### [Given records]

— Begin —

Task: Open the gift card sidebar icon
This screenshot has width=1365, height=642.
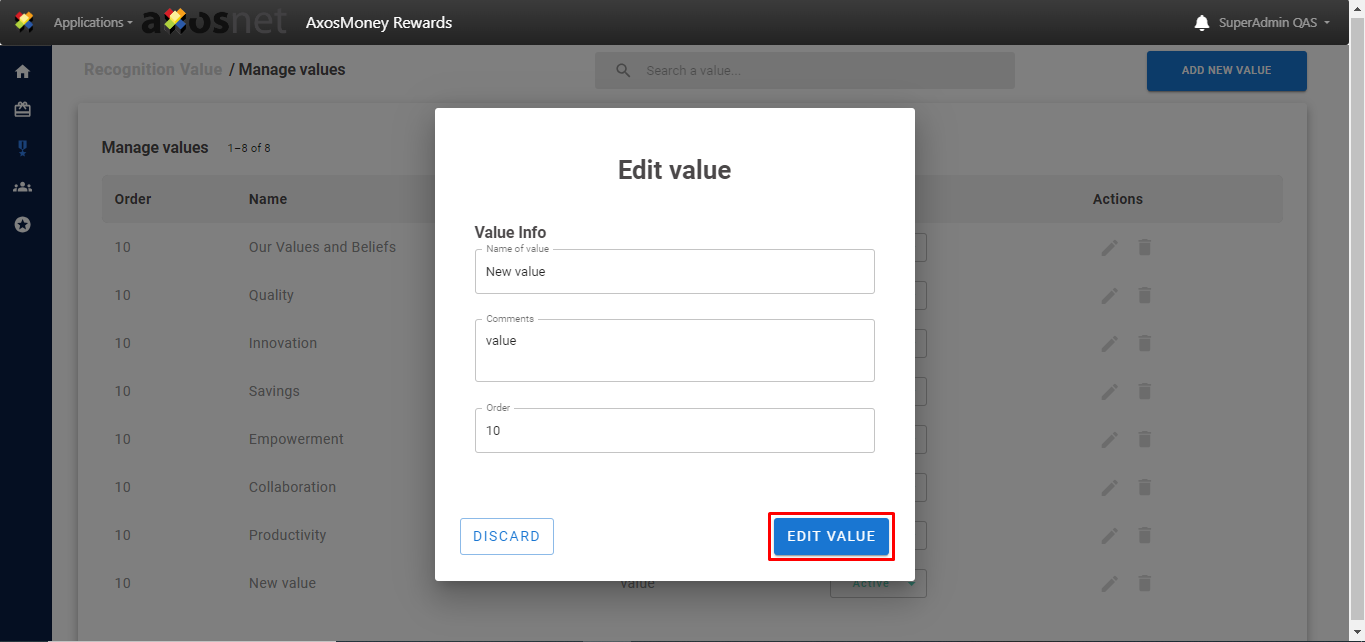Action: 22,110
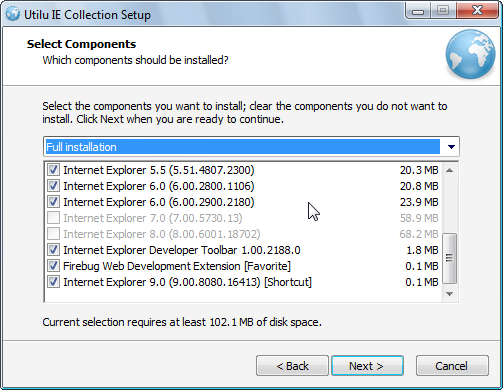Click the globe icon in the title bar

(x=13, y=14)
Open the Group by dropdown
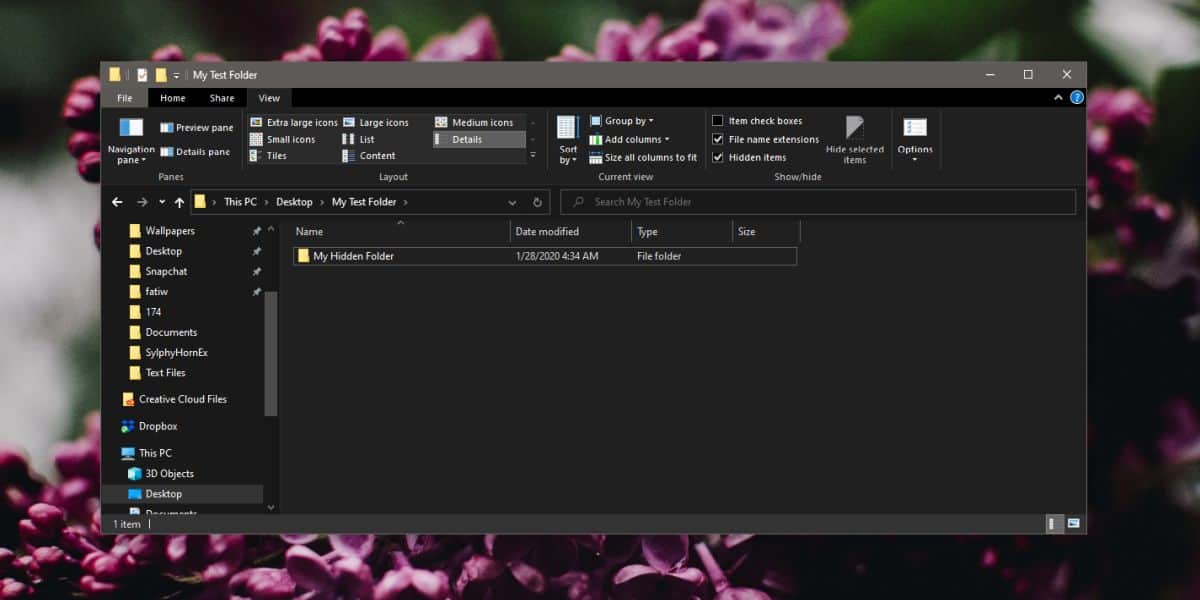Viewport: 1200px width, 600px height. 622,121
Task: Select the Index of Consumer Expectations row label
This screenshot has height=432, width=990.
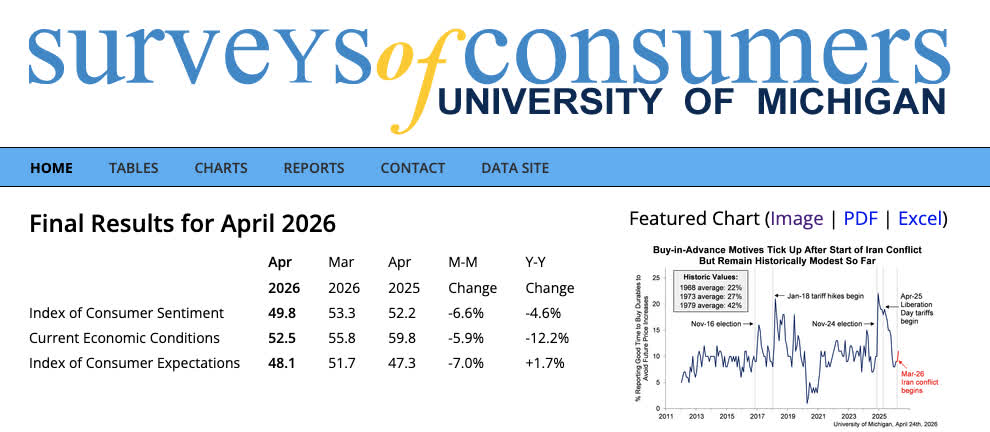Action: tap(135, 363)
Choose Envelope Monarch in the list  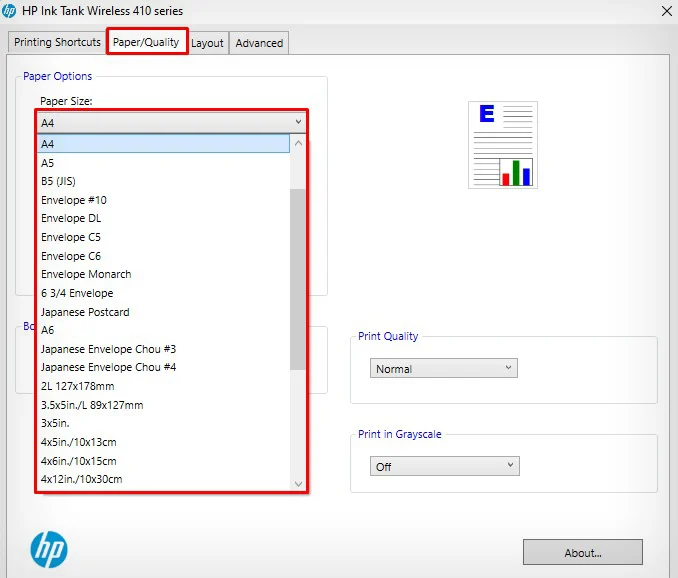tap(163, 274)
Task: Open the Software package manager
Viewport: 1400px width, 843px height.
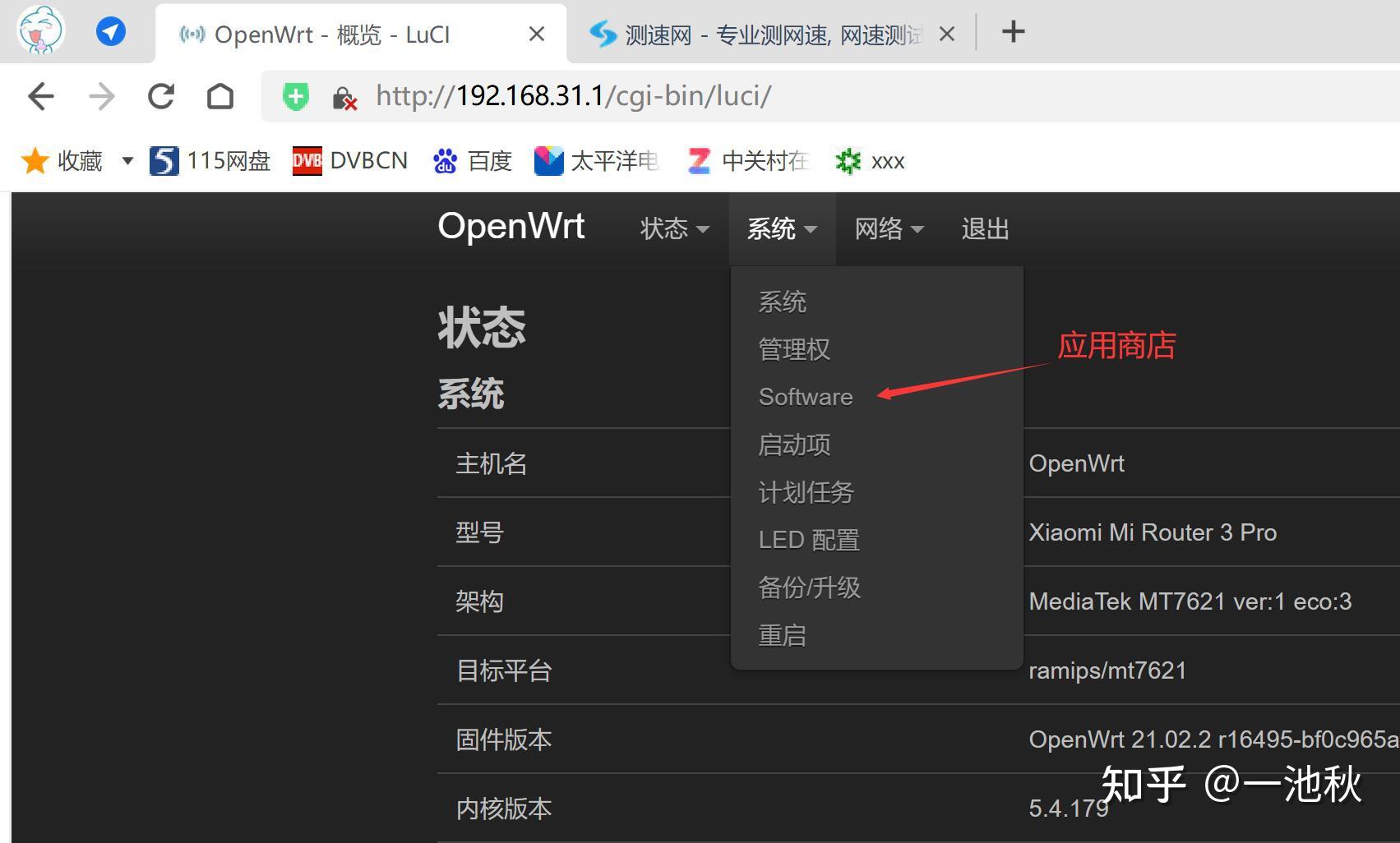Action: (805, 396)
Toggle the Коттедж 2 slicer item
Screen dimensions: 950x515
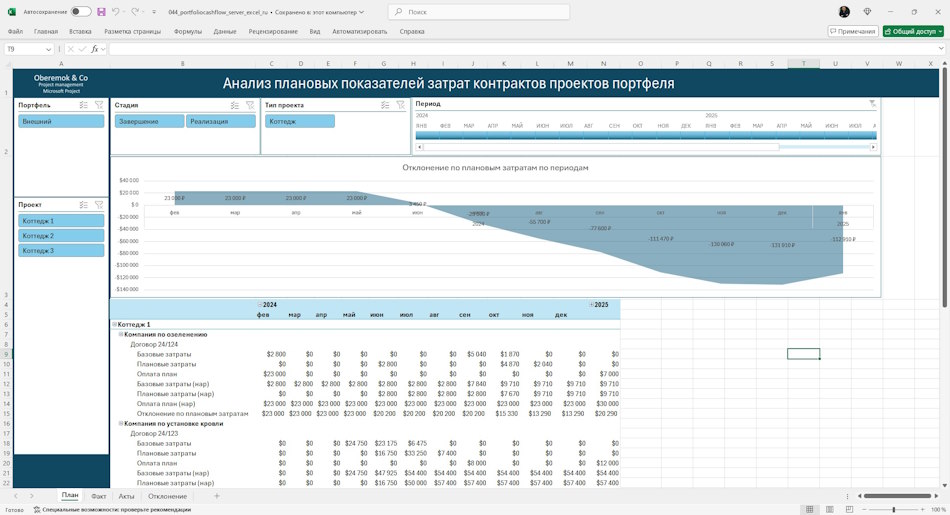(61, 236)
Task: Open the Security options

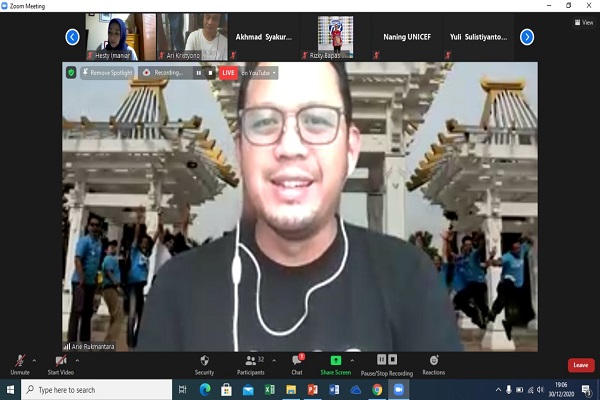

— End —

Repeat the records word for word, starting at the line with "Task: Open the Software package manager" and continuing through the end of the records. Leave the pictures out of your answer.

Task: Open the Software package manager
Viewport: 1400px width, 843px height.
Action: (805, 396)
Toggle the Коттедж 2 slicer item
Screen dimensions: 950x515
(61, 236)
Task: Open the Security options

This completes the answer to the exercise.